Answer with a number only: how many lines of the entries below contain the word "list"?

== Segment start ==

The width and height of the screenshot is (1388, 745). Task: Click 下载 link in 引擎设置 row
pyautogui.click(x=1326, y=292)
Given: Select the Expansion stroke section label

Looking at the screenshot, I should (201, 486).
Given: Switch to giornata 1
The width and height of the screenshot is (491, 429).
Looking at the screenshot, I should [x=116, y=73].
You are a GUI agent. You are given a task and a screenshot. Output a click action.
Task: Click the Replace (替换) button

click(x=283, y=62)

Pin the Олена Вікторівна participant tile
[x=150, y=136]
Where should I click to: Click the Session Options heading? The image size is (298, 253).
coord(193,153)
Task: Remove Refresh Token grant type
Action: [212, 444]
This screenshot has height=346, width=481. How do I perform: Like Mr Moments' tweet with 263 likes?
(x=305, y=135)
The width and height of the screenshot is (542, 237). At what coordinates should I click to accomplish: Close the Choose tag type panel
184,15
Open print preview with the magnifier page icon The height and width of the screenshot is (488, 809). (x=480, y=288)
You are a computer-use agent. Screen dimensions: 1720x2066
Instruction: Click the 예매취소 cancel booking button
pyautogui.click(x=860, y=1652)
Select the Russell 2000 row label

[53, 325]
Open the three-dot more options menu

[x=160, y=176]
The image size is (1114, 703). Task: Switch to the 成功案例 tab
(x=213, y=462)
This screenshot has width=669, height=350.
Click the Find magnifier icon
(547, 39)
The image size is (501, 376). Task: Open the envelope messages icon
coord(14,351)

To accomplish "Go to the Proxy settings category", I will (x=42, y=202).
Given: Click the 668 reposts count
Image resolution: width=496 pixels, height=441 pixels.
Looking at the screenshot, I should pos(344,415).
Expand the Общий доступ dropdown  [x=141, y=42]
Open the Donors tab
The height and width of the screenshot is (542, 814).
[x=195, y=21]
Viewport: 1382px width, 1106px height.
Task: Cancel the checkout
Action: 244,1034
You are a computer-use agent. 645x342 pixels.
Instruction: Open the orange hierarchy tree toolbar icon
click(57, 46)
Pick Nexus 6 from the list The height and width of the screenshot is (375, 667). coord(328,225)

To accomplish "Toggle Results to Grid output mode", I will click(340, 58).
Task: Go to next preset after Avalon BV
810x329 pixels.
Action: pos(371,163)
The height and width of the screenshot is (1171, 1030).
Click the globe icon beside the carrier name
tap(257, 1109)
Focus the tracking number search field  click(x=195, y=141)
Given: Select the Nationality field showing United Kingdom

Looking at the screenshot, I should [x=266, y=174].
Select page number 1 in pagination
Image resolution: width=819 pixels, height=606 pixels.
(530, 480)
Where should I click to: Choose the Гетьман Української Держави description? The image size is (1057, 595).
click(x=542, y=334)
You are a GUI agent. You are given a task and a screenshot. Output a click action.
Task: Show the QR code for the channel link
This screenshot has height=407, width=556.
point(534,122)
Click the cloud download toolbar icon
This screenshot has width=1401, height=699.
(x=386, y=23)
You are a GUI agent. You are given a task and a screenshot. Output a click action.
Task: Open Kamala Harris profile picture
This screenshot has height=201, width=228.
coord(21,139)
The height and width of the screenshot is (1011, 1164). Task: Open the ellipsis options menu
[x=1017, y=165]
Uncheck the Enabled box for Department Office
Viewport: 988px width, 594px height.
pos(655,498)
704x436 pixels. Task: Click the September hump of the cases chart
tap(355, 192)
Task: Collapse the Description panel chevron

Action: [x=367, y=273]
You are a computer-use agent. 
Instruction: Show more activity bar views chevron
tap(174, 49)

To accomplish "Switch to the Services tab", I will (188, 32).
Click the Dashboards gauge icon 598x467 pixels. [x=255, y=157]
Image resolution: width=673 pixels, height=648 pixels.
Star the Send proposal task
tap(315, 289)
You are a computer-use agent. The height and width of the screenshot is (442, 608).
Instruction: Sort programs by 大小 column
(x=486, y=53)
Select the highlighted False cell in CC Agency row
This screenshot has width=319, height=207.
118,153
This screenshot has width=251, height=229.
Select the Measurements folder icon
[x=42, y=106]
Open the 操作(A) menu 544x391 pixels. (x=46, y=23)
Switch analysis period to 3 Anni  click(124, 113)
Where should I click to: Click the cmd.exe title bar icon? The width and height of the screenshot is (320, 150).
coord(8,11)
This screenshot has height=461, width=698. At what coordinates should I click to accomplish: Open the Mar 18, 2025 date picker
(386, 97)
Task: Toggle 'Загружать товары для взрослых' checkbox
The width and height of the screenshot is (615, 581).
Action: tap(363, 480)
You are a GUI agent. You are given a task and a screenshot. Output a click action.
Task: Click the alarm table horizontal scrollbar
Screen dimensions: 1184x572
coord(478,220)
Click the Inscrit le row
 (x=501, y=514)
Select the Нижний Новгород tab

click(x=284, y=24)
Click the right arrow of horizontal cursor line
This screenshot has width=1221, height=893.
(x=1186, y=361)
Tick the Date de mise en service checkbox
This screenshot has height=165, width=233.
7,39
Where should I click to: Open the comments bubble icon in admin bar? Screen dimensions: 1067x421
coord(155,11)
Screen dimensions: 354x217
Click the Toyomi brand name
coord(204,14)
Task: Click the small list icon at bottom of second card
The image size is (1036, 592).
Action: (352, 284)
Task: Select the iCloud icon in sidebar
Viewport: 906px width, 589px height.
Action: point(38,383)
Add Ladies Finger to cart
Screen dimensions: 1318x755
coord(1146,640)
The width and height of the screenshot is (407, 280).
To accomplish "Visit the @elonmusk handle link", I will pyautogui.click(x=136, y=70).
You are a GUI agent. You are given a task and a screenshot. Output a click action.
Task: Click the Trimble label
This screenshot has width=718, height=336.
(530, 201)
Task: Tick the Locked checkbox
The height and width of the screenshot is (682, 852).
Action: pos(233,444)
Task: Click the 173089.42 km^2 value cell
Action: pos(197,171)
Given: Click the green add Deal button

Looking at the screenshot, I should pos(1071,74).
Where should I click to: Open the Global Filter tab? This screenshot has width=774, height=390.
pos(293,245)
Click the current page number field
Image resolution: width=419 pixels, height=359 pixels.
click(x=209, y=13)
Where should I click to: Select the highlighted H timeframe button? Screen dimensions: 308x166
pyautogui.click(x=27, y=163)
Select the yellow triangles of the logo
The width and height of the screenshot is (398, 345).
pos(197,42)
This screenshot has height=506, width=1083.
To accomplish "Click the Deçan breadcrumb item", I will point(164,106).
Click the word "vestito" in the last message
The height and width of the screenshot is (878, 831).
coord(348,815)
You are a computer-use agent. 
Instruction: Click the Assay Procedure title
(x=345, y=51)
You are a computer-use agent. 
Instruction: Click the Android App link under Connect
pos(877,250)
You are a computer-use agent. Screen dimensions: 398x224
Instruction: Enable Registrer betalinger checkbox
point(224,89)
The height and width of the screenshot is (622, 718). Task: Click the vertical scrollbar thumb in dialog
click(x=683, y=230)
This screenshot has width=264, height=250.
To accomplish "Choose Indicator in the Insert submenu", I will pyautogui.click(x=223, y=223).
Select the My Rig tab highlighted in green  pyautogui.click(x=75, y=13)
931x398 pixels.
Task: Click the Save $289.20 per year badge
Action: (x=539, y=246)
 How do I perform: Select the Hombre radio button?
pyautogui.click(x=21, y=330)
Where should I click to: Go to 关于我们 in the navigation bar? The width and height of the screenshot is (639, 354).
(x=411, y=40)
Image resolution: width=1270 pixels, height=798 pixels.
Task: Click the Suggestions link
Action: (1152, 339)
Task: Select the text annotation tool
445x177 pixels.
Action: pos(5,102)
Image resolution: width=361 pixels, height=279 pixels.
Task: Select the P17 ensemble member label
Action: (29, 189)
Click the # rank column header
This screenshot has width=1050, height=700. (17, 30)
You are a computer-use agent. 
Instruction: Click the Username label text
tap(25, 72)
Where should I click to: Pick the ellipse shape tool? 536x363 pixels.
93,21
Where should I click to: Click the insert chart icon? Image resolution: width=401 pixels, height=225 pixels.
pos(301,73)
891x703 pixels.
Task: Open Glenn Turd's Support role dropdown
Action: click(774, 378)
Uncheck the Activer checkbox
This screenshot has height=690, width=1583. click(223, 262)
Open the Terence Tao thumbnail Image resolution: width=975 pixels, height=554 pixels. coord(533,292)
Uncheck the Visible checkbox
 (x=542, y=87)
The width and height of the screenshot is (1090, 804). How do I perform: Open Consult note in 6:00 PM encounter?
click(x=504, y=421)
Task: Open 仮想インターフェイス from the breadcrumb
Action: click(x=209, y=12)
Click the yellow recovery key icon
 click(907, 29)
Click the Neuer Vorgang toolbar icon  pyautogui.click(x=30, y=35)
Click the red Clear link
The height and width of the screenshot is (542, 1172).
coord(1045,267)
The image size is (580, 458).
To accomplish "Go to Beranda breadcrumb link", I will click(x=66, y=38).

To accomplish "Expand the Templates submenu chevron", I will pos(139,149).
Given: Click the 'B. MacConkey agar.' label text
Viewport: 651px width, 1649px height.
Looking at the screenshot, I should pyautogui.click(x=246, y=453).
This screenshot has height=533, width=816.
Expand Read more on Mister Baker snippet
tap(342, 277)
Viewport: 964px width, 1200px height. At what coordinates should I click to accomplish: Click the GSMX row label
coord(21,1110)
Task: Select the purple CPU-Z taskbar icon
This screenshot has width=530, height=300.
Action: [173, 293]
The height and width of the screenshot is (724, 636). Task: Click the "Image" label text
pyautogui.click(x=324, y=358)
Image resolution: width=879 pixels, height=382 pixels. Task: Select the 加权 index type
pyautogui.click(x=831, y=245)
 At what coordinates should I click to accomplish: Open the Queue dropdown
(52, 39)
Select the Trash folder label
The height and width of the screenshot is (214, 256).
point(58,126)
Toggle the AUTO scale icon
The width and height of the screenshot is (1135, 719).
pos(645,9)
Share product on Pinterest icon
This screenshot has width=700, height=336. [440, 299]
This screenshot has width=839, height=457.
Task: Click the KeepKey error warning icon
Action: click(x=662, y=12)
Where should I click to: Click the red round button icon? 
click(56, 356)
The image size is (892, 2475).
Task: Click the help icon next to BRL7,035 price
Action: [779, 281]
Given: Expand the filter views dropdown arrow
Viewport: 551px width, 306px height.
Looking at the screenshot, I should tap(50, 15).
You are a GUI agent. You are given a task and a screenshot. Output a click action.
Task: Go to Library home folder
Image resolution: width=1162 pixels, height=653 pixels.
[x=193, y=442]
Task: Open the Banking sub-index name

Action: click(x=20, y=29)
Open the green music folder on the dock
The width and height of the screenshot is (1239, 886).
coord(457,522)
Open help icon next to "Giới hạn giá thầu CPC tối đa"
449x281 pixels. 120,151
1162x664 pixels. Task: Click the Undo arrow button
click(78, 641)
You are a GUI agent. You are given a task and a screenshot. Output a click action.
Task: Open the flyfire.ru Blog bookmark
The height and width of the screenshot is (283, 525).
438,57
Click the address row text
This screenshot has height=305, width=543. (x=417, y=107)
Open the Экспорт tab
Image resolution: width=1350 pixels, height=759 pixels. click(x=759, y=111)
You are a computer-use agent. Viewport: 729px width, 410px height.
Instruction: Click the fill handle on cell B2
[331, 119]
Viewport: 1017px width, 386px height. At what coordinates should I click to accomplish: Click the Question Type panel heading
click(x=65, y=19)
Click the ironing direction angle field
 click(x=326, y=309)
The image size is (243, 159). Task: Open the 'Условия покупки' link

== Segment end ==

> RESPONSE TO THE EXERCISE
2